11  On the other hand, this evaluation is again not completely consistent with the bladder elimination schedule, which indicates that R34 was continent on occasion through the first week in September.  P. Ex. 9 at 5, 7.  

12  Many of the entries are left blank.  Staff should have indicated why the entry was not filled in (99 indicating resident not available; 98 indicating resident refused).  P. Ex. 9 at 1, 3, 5, 7. 

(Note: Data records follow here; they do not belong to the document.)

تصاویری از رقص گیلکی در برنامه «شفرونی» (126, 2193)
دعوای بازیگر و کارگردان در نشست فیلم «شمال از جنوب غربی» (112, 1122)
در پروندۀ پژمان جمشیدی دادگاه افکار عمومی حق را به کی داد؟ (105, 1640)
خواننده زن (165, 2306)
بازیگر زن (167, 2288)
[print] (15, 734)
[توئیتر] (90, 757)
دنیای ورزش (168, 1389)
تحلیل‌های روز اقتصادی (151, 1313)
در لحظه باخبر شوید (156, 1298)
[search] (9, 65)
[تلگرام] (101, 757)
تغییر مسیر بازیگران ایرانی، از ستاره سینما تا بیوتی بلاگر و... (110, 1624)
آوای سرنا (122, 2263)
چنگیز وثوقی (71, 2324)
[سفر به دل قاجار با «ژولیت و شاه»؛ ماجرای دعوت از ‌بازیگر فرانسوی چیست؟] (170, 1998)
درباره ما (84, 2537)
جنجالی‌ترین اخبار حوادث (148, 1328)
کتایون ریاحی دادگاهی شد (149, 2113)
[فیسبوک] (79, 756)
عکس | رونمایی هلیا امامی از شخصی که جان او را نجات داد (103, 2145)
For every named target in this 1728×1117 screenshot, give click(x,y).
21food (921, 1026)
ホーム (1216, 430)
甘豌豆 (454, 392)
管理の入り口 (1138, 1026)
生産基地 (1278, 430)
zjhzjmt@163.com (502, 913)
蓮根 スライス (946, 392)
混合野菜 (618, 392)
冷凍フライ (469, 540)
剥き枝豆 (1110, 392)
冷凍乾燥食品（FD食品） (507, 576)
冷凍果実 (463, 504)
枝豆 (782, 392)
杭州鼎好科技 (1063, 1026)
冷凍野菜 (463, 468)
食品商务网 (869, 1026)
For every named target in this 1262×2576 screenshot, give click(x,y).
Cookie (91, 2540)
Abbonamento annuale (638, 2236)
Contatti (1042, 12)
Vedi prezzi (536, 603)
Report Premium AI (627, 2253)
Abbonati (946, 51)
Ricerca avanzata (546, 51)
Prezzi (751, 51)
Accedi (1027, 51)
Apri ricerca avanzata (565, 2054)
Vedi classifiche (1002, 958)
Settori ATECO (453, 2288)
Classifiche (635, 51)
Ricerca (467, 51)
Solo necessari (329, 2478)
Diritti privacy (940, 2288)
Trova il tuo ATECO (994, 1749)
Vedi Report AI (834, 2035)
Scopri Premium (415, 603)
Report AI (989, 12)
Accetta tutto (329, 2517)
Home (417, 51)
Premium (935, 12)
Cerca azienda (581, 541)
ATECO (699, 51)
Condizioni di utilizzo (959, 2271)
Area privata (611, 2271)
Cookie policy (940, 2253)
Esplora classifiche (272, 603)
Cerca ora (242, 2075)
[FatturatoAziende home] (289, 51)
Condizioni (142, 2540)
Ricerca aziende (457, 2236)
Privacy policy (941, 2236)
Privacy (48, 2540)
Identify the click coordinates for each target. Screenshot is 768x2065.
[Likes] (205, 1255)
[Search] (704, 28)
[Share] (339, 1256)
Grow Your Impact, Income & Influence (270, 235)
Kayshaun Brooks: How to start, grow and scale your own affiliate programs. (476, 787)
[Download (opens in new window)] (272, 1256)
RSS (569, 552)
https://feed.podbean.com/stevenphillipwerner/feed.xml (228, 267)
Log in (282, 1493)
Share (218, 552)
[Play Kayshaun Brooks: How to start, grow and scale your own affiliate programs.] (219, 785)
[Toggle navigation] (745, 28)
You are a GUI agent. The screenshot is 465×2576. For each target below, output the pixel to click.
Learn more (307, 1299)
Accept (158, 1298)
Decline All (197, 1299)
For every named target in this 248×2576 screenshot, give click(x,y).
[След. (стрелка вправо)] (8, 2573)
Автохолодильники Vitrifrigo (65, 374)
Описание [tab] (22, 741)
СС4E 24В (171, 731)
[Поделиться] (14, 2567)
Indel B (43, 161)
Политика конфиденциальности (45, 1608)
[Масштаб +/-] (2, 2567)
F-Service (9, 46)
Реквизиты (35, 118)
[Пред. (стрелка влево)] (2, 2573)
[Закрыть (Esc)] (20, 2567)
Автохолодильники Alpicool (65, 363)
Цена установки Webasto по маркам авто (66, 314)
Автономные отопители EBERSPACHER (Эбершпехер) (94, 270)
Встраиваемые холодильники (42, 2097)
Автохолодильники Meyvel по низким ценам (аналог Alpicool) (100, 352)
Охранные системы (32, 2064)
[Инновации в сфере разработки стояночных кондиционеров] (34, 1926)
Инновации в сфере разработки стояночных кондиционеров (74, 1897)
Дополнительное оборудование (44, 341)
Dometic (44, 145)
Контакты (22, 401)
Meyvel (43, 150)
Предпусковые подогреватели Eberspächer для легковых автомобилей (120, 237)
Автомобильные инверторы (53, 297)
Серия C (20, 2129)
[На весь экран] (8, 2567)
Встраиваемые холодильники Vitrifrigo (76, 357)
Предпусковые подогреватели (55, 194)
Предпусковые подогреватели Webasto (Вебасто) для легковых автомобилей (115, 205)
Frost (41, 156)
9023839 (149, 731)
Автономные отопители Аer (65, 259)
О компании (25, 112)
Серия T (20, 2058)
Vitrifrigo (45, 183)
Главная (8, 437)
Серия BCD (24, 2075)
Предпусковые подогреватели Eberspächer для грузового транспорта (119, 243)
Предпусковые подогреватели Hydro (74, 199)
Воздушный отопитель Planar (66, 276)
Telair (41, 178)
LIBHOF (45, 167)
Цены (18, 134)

13  Curiously, R34 is virtually never described as continent on the night shift – an observation that should have been considered in his care planning.  Then again, he was so seldom toileted that it is impossible to determine whether he might have been continent, at least part of the time. 

14  The facility may not benefit from the inadequacies of its own record-keeping.  See 42 C.F.R. § 483.70(i)(1) (requiring that medical records be complete and accurately documented).  

15  Petitioner points to the state agency’s “factor form,” which, among other issues, asks the reviewer to discuss the “past history of the facility, within the last 24 months of the violation as it relates to the nature of the violation:  56.9(22).”  The section is left blank.  P. Ex. 14 at 1, 3.  This does not establish that the facility did not have a history of substantial noncompliance.  First, the section is left blank.  Second, as the question itself shows, the state rule standard for assessing the facility’s history is narrower than that of the federal regulation, which includes the facility’s prior history of noncompliance in general as well as deficiencies similar to those cited in the survey.  In any event, I am not bound by the state agency’s analysis.